_YOUR TASK_: Please reproduce all of the material below unchanged, line for line.

* Begin RAW DATA *

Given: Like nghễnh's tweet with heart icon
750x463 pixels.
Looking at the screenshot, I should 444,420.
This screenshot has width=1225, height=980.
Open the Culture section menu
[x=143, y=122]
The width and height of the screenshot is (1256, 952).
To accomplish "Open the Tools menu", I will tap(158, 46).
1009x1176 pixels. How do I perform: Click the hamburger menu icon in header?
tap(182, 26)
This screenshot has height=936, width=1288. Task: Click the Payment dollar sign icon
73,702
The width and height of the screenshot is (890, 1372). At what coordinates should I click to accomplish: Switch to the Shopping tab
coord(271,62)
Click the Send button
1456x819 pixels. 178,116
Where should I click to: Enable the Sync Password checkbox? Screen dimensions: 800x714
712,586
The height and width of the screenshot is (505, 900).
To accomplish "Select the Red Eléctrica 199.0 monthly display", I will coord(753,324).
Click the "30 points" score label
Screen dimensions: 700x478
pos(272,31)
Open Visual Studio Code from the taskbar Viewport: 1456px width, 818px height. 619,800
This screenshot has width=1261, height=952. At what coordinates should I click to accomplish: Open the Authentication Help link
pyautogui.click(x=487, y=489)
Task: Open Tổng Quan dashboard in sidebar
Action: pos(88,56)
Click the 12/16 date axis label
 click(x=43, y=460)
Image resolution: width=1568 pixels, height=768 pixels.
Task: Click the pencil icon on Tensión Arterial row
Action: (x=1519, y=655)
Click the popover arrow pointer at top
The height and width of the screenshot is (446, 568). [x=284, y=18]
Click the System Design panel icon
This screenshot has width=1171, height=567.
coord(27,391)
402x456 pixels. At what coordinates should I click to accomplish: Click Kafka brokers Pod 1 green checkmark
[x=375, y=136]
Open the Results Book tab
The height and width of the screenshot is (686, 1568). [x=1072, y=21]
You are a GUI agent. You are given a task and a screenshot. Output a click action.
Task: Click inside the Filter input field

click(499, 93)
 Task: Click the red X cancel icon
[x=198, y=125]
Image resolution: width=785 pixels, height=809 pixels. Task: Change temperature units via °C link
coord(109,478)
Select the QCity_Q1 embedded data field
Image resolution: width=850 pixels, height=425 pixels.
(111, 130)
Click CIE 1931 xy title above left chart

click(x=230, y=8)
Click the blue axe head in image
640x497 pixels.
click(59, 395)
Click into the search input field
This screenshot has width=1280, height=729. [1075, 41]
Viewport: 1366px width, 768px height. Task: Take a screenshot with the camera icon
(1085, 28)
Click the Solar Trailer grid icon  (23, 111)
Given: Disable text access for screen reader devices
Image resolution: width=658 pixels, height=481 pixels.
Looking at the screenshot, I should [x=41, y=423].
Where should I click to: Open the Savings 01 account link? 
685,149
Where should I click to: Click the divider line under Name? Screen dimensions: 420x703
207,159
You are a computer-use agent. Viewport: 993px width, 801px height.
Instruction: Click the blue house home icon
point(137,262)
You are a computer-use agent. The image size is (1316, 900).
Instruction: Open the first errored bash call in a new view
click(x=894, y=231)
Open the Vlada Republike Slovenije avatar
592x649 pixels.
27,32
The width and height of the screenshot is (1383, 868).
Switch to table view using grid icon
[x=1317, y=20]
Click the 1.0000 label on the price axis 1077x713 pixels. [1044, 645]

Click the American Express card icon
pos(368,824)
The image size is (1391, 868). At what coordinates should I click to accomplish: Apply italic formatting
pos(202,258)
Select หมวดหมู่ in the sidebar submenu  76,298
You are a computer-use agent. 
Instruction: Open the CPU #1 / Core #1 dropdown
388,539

* End RAW DATA *

_RESULT OF THE TASK_:
Given: Like nghễnh's tweet with heart icon
750x463 pixels.
Looking at the screenshot, I should 444,420.
This screenshot has width=1225, height=980.
Open the Culture section menu
[x=143, y=122]
The width and height of the screenshot is (1256, 952).
To accomplish "Open the Tools menu", I will tap(158, 46).
1009x1176 pixels. How do I perform: Click the hamburger menu icon in header?
tap(182, 26)
This screenshot has height=936, width=1288. Task: Click the Payment dollar sign icon
73,702
The width and height of the screenshot is (890, 1372). At what coordinates should I click to accomplish: Switch to the Shopping tab
coord(271,62)
Click the Send button
1456x819 pixels. 178,116
Where should I click to: Enable the Sync Password checkbox? Screen dimensions: 800x714
712,586
The height and width of the screenshot is (505, 900).
To accomplish "Select the Red Eléctrica 199.0 monthly display", I will coord(753,324).
Click the "30 points" score label
Screen dimensions: 700x478
pos(272,31)
Open Visual Studio Code from the taskbar Viewport: 1456px width, 818px height. 619,800
This screenshot has width=1261, height=952. At what coordinates should I click to accomplish: Open the Authentication Help link
pyautogui.click(x=487, y=489)
Task: Open Tổng Quan dashboard in sidebar
Action: pos(88,56)
Click the 12/16 date axis label
 click(x=43, y=460)
Image resolution: width=1568 pixels, height=768 pixels.
Task: Click the pencil icon on Tensión Arterial row
Action: (x=1519, y=655)
Click the popover arrow pointer at top
The height and width of the screenshot is (446, 568). [x=284, y=18]
Click the System Design panel icon
This screenshot has width=1171, height=567.
coord(27,391)
402x456 pixels. At what coordinates should I click to accomplish: Click Kafka brokers Pod 1 green checkmark
[x=375, y=136]
Open the Results Book tab
The height and width of the screenshot is (686, 1568). [x=1072, y=21]
You are a GUI agent. You are given a task and a screenshot. Output a click action.
Task: Click inside the Filter input field

click(499, 93)
 Task: Click the red X cancel icon
[x=198, y=125]
Image resolution: width=785 pixels, height=809 pixels. Task: Change temperature units via °C link
coord(109,478)
Select the QCity_Q1 embedded data field
Image resolution: width=850 pixels, height=425 pixels.
(111, 130)
Click CIE 1931 xy title above left chart

click(x=230, y=8)
Click the blue axe head in image
640x497 pixels.
click(59, 395)
Click into the search input field
This screenshot has width=1280, height=729. [1075, 41]
Viewport: 1366px width, 768px height. Task: Take a screenshot with the camera icon
(1085, 28)
Click the Solar Trailer grid icon  (23, 111)
Given: Disable text access for screen reader devices
Image resolution: width=658 pixels, height=481 pixels.
Looking at the screenshot, I should [x=41, y=423].
Where should I click to: Open the Savings 01 account link? 
685,149
Where should I click to: Click the divider line under Name? Screen dimensions: 420x703
207,159
You are a computer-use agent. Viewport: 993px width, 801px height.
Instruction: Click the blue house home icon
point(137,262)
You are a computer-use agent. The image size is (1316, 900).
Instruction: Open the first errored bash call in a new view
click(x=894, y=231)
Open the Vlada Republike Slovenije avatar
592x649 pixels.
27,32
The width and height of the screenshot is (1383, 868).
Switch to table view using grid icon
[x=1317, y=20]
Click the 1.0000 label on the price axis 1077x713 pixels. [1044, 645]

Click the American Express card icon
pos(368,824)
The image size is (1391, 868). At what coordinates should I click to accomplish: Apply italic formatting
pos(202,258)
Select หมวดหมู่ in the sidebar submenu  76,298
You are a computer-use agent. 
Instruction: Open the CPU #1 / Core #1 dropdown
388,539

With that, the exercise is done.